For the records below, reproduce exactly the line that contains "This screenshot has width=1225, height=980." and all subsequent lines, with nothing left out and nothing added.

===== RECORDS FOR PROCESSING =====

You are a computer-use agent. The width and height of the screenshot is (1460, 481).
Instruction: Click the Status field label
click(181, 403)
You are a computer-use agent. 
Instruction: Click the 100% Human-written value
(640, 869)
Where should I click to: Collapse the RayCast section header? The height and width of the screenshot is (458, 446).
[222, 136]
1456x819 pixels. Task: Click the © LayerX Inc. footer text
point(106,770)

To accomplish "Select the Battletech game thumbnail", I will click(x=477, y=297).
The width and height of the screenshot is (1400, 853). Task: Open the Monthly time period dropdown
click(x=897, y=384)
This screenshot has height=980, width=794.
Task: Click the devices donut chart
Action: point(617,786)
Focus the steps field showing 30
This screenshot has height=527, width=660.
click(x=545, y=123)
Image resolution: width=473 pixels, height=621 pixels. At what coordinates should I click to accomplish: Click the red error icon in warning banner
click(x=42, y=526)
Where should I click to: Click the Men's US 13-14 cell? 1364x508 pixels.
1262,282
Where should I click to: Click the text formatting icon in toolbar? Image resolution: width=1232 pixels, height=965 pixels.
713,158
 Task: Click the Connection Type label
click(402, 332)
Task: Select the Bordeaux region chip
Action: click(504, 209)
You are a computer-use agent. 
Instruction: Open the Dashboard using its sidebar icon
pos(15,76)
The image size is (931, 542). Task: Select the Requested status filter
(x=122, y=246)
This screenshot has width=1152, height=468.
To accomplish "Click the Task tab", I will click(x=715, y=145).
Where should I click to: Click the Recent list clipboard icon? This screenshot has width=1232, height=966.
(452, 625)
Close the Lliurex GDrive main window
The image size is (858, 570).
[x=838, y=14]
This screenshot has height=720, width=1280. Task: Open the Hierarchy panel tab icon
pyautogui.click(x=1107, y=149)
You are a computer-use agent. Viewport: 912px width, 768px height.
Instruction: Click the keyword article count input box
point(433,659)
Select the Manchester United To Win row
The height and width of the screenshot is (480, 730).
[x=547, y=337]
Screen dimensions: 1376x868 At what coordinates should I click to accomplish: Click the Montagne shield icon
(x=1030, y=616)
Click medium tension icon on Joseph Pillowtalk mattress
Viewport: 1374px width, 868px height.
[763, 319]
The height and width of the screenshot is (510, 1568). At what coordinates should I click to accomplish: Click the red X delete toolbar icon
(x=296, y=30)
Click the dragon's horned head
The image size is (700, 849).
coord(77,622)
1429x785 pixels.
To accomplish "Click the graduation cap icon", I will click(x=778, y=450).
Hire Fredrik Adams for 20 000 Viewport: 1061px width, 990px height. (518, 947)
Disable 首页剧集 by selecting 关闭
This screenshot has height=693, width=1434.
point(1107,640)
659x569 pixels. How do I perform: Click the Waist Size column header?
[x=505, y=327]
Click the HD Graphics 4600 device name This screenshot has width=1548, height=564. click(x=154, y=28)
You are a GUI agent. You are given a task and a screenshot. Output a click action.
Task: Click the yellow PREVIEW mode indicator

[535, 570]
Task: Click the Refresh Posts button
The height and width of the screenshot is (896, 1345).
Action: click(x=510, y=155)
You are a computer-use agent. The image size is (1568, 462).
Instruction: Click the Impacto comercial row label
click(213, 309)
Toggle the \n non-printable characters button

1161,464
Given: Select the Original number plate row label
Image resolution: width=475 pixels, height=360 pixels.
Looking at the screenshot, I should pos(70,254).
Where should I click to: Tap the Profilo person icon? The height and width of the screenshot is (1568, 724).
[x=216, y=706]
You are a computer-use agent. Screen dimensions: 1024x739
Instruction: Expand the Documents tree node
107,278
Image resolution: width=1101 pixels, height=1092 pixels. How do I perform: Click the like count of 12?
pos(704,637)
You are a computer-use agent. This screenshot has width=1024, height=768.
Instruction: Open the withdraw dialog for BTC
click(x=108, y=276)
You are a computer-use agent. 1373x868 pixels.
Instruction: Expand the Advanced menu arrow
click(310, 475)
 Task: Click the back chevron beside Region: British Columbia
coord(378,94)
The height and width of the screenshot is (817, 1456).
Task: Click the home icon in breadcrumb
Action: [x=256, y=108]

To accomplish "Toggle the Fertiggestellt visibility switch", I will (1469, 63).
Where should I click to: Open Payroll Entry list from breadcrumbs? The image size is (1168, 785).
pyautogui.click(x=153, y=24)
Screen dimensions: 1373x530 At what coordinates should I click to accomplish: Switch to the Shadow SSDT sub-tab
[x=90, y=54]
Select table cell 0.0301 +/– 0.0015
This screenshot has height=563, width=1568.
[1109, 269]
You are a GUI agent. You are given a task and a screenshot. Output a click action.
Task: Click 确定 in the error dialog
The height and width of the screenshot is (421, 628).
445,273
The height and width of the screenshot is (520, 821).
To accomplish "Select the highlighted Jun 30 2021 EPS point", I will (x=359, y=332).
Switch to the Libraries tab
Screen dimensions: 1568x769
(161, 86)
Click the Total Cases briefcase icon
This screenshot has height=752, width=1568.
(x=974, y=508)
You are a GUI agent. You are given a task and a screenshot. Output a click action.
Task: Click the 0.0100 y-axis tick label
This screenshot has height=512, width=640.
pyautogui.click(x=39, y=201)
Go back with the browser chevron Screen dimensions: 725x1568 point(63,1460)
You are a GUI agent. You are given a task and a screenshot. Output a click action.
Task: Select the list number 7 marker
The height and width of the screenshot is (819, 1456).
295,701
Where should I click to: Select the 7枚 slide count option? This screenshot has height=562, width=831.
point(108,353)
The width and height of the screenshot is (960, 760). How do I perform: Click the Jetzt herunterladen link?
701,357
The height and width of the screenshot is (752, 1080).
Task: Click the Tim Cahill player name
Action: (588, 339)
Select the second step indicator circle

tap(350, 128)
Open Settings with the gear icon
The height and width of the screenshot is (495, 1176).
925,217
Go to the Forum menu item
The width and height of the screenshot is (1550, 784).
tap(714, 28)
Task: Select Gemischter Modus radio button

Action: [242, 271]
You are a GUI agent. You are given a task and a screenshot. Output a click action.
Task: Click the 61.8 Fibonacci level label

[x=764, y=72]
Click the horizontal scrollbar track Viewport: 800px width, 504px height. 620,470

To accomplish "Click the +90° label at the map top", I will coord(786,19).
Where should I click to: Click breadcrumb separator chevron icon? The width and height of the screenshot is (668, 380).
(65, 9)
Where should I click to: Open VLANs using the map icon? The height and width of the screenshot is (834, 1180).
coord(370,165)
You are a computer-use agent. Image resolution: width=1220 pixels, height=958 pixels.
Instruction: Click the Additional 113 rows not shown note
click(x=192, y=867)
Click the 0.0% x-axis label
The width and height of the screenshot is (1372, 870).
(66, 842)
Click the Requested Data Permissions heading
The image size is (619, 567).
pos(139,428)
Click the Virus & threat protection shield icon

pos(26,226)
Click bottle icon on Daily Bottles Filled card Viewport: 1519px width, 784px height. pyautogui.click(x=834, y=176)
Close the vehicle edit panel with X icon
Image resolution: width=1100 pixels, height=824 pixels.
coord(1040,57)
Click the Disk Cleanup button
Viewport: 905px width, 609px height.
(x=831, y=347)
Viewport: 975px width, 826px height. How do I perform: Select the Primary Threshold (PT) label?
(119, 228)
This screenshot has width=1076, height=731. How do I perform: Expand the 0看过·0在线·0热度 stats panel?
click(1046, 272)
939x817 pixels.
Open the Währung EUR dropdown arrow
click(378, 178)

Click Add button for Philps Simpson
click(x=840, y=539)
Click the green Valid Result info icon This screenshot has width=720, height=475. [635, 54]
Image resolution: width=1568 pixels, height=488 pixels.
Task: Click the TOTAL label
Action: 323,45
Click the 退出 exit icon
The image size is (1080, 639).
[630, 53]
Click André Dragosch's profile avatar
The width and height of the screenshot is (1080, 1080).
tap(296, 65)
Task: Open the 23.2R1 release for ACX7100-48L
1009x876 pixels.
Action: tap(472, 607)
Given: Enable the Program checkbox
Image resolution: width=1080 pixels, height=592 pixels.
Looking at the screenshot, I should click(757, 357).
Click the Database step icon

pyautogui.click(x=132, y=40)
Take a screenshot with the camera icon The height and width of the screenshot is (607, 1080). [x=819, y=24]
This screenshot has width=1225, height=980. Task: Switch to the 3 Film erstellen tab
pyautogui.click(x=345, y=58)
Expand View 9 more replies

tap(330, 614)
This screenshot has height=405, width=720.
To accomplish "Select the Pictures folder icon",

=====

SOLUTION FOR THIS TASK ->
This screenshot has width=1225, height=980. Task: Switch to the 3 Film erstellen tab
pyautogui.click(x=345, y=58)
Expand View 9 more replies

tap(330, 614)
This screenshot has height=405, width=720.
To accomplish "Select the Pictures folder icon",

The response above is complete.